By Ivan G. Goldman
Floyd Mayweather was sitting up in bed counting stacks of C-notes when the ghost of Sugar Ray Robinson showed up.
Floyd stayed cool. “If you’re looking for a handout,” he said, soup kitchens are on the other side of town.”
“Don’t be lame, Floyd. Let me ask you something. How come you spent so much time on the ropes against Miguel Cotto?”
“I won, didn’t I?”
“Don’t jive me, man,” Robinson said. “I used to live in Harlem. Face it. You’re losing your legs. Just like Muhammad Ali when he went to the ropes against George Foreman.”
“I pull in more cash from one fight than Ali made his whole life. More than you, too.”
“You think that’s the measure of a man? Well, we’ll see about that. You’ll be visited tonight by three ghosts.”
“I know that story. It happens on Christmas Eve. You’re too late.”
“Well,” Sugar Ray explained, “on the way over I ran into this lady ghost on the Strip? She used to be a dancer. One thing led to another, and next thing I knew it was practically New Year’s. But it’s still cool. You know how it goes.”
“I guess you were a pretty flashy dude in your time, weren’t you?”

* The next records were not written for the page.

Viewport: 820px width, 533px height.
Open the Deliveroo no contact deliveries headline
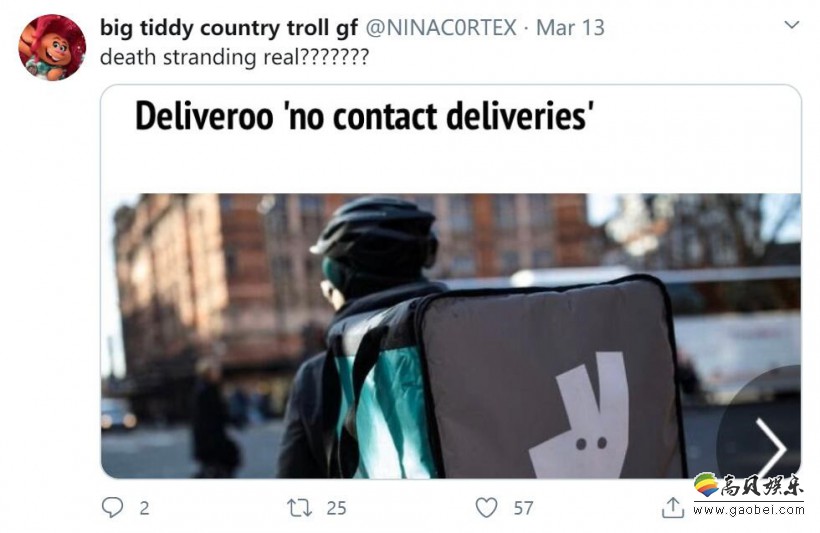[x=365, y=116]

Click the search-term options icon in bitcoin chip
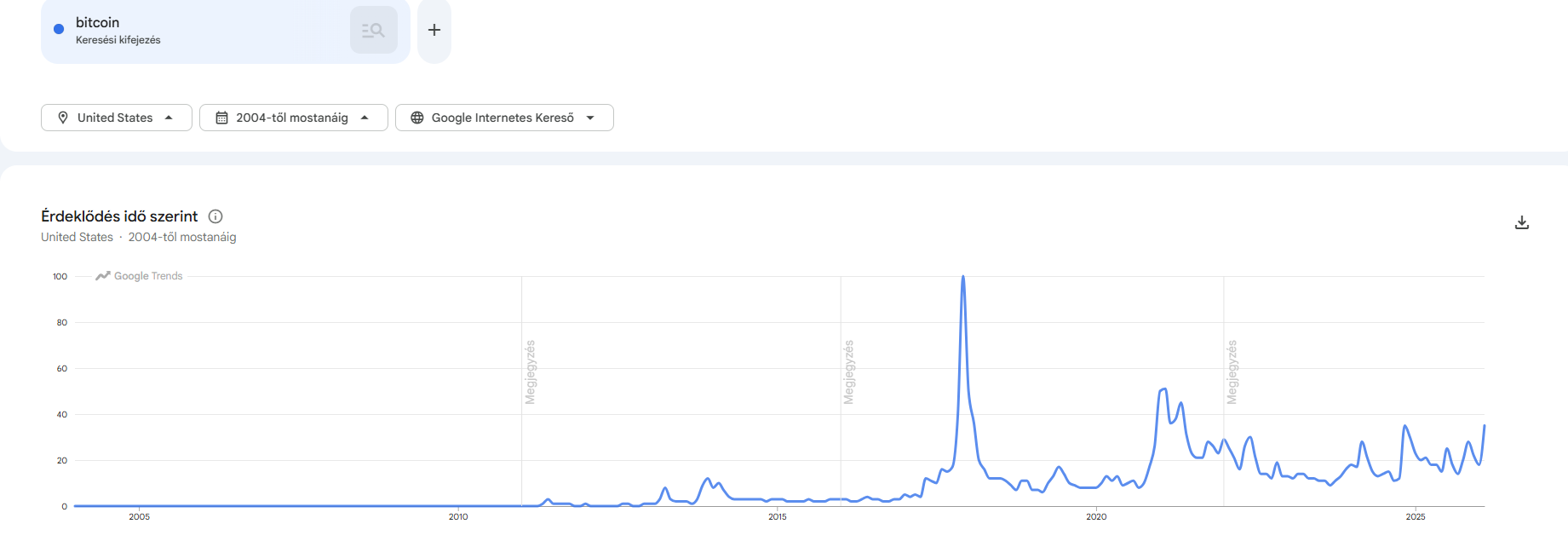pyautogui.click(x=373, y=31)
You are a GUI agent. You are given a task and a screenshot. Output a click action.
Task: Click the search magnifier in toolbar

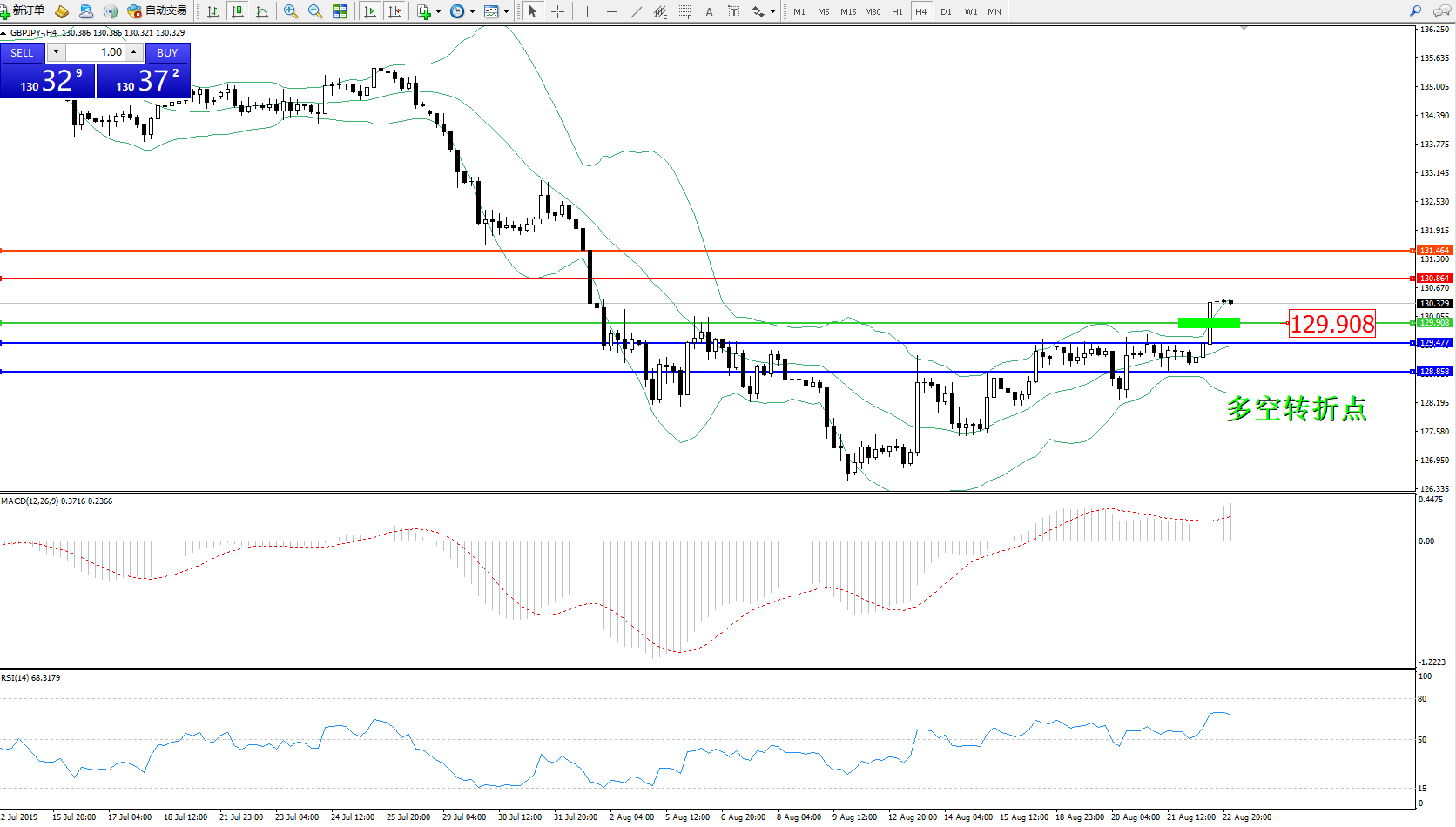pyautogui.click(x=1415, y=11)
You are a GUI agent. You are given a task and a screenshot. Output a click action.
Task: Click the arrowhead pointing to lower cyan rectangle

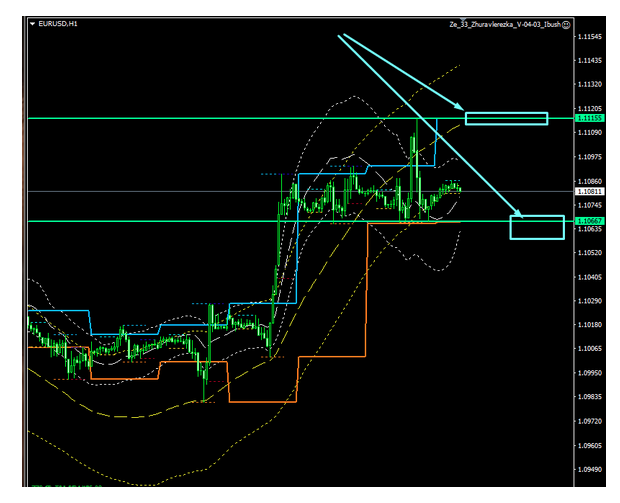point(517,212)
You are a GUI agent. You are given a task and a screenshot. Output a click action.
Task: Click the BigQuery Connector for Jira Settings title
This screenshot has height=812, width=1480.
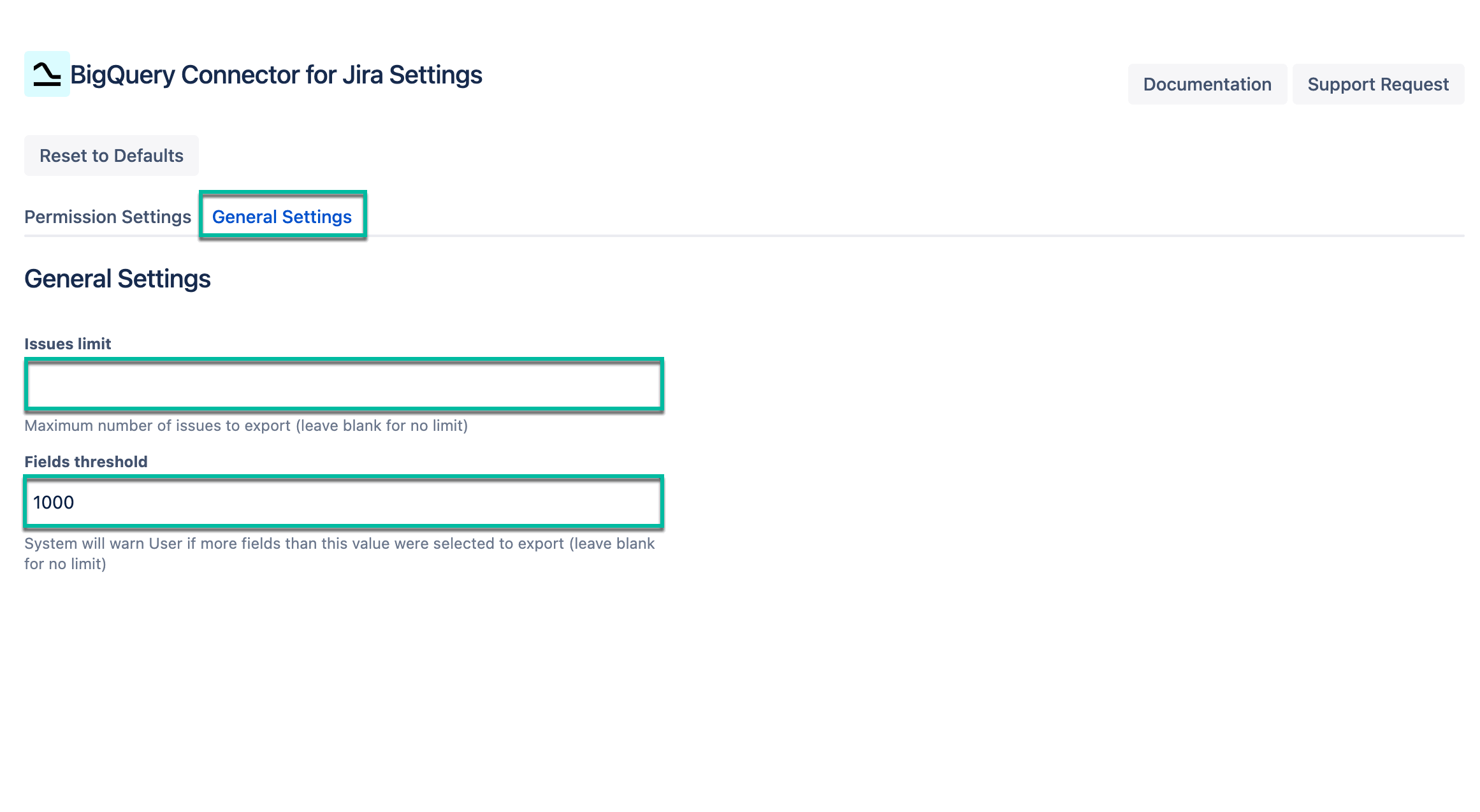(x=275, y=75)
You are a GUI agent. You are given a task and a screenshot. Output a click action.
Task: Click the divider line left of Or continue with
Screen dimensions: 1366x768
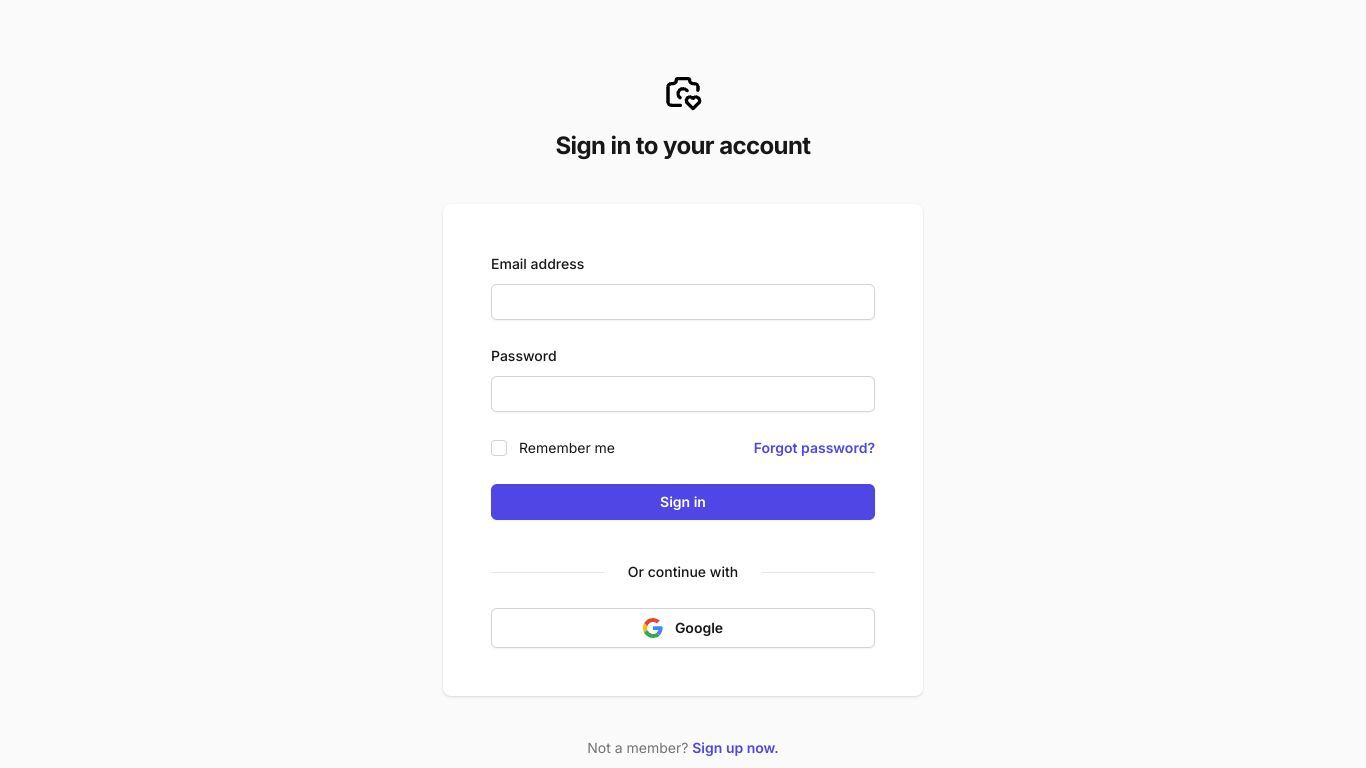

“I used to travel to Europe with a pink Cadillac, my trainers, a personal barber, a secretary, a masseur, some lady friends, and a dwarf.”
“What’d you need with a dwarf?” Floyd asked him.
“He amused me,” answered Sugar Ray. “Incidentally, I died broke. Might be a lesson there, you know?”
“I dig what you’re saying. But aren’t you mad that I keep calling myself the greatest fighter of all time?”
“Not at all,” Sugar Ray said. “When you really are the greatest, you know it here.” He jabbed a thumb in his own chest. “And you don’t have to say anything about it yourself. I went 173-19-6 with 108 KOs. I didn’t lose until I went up against Jake LaMotta. He outweighed me by 16 pounds.”
“Why’d you take the fight then?”
“I wanted to see if I could beat him anyway. Like you, I loved to win, but I wasn’t afraid of losing. Besides, I’d beaten all the good welterweights. I never dodged anybody.”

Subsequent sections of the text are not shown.